Go ahead. Fair is fair. I am a glutton for punishment. No sooner did I
slog through finish, Atlas Shrugged, than I trudged onward with The Fountainhead. This is slightly less the tome, being only 700-ish pages long. And it was written well before AS, and contains a good deal less overt pontificating about the world as it should be from a Randian perspective.
It is more story.
And I was informed that it was a much better story than her more famous child featuring the infamous John Galt.
I’m not quite so sure that is so.
While on the surface, it indeed is more story, and there is some mild interest in “how things will turn out”, one is (or at least I was) puzzled by the characters she lays out.
I find them weird. Quite plainly weird. They are not realistic to my mind at least.
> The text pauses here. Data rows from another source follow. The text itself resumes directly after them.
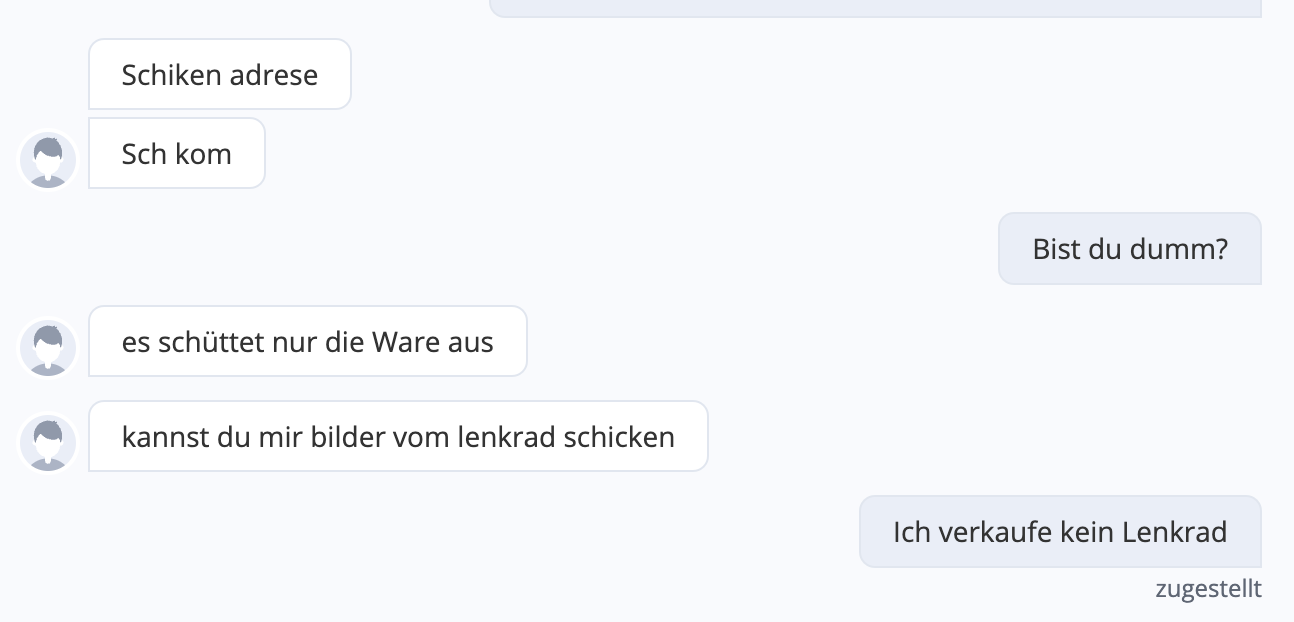Click the word 'Lenkrad' in the sent reply
The image size is (1294, 622).
click(x=1175, y=532)
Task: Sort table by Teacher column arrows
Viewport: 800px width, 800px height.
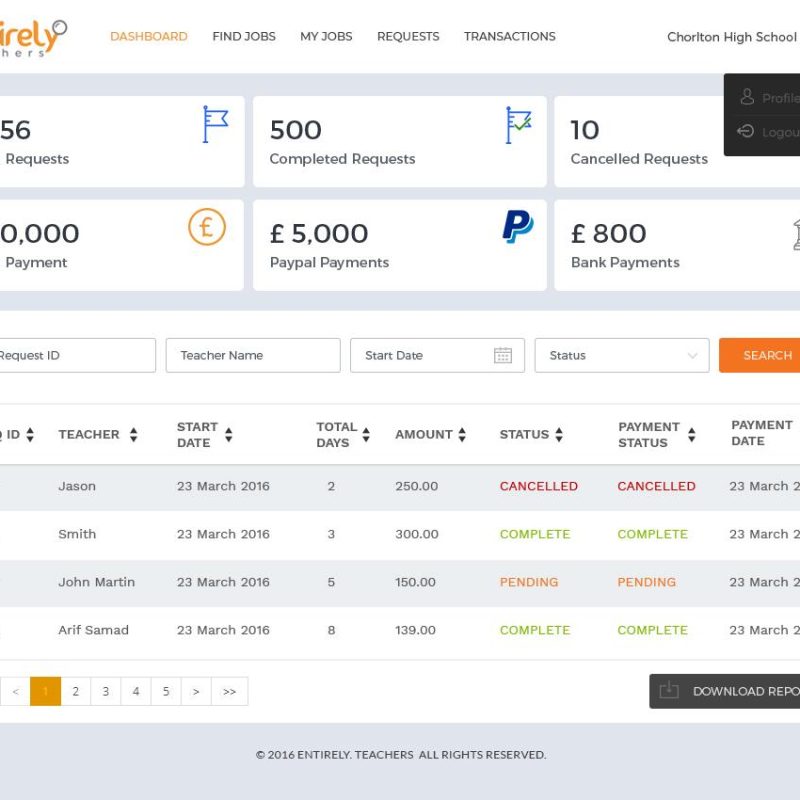Action: [x=133, y=435]
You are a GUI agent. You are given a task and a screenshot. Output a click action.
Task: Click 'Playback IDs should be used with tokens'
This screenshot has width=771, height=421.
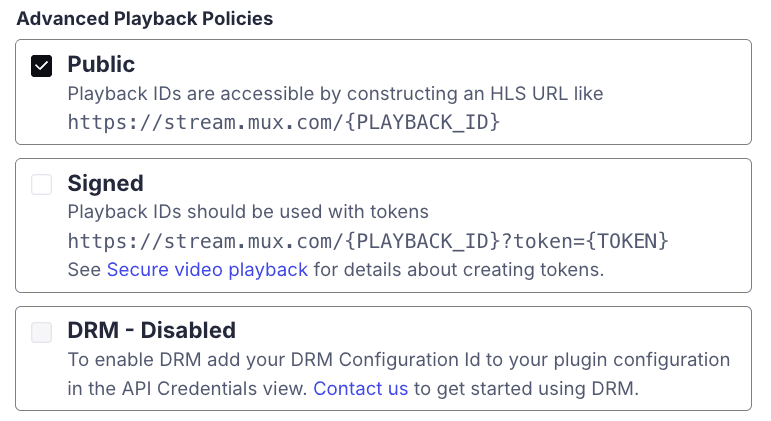pos(247,212)
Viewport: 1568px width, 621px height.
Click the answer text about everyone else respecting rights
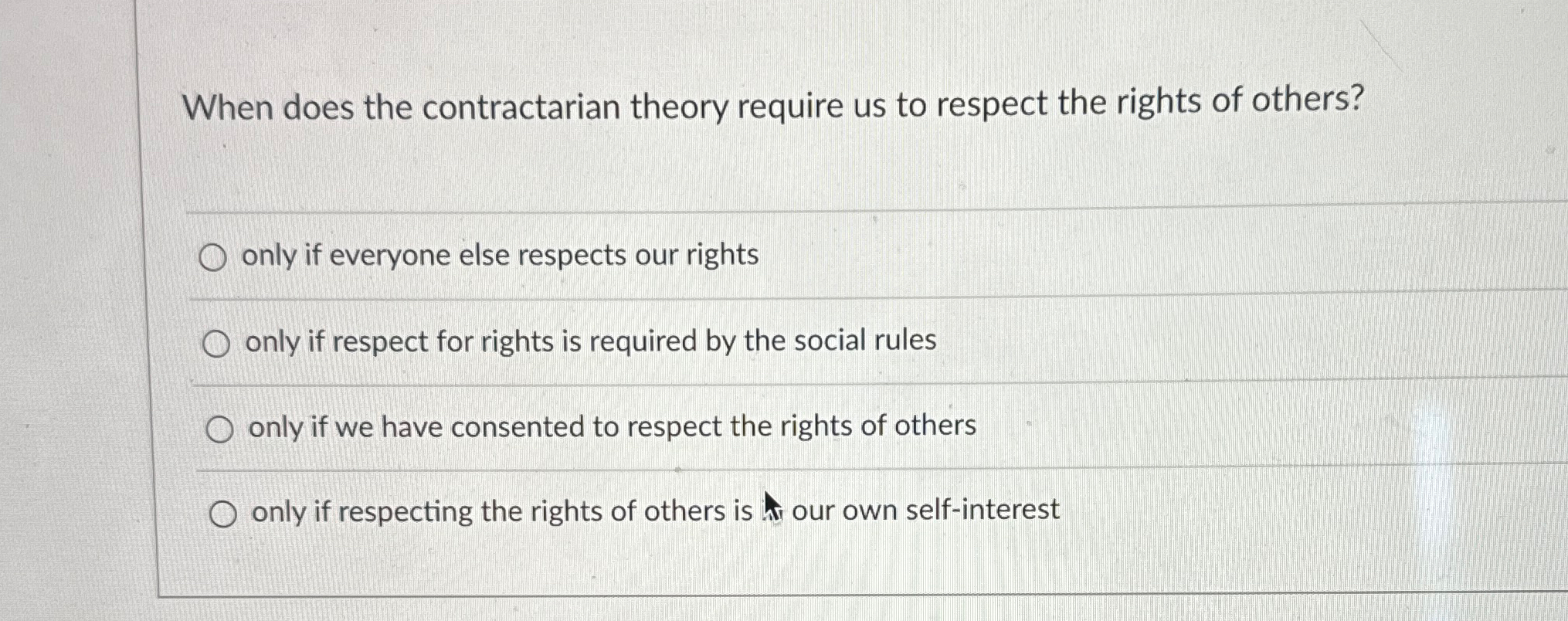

And make no mistake, the character is Rand’s only concern here.
Some twenty-five years after it’s publication, Rand spoke about what her writing is intended for and what she seeks to offer her audience. A good read? A compelling story that has you turning the pages, excited to discover what happens next? Educate you on some important subject?
Oddly, and I do find it odd, Ms. Rand’s sole purpose so she says is this:
“my purpose is not the philosophical enlightenment of my readers. . .My purpose, first cause and prime mover is the portrayal of Howard Roark as an end in himself.”
Roark is the main character in FH, an architect with ideas so new and bold that nobody likes them but a precious few. He will not compromise with his fellow architects who are busy announcing that all the best has already been created, and their job is but to put those features together in new configurations.
Yet, Rand illustrates what she must do to portray this character:
“Since my purpose is the presentation of an ideal man, I had to define and present the conditions which make him possible and which his existence requires. Since man’s character is the product of his premises, I had to define and present the kinds of premises and values that create the character of an ideal man and motivate his actions; which mean that I had to define and present a rational code of ethics. Since man acts among and deals with other men, I had to present the kind of social system that makes it possible for ideal men to exist and to function–a free, productive, rational system which demands and rewards the best in every man, and which is obviously, laissez-faire capitalism.”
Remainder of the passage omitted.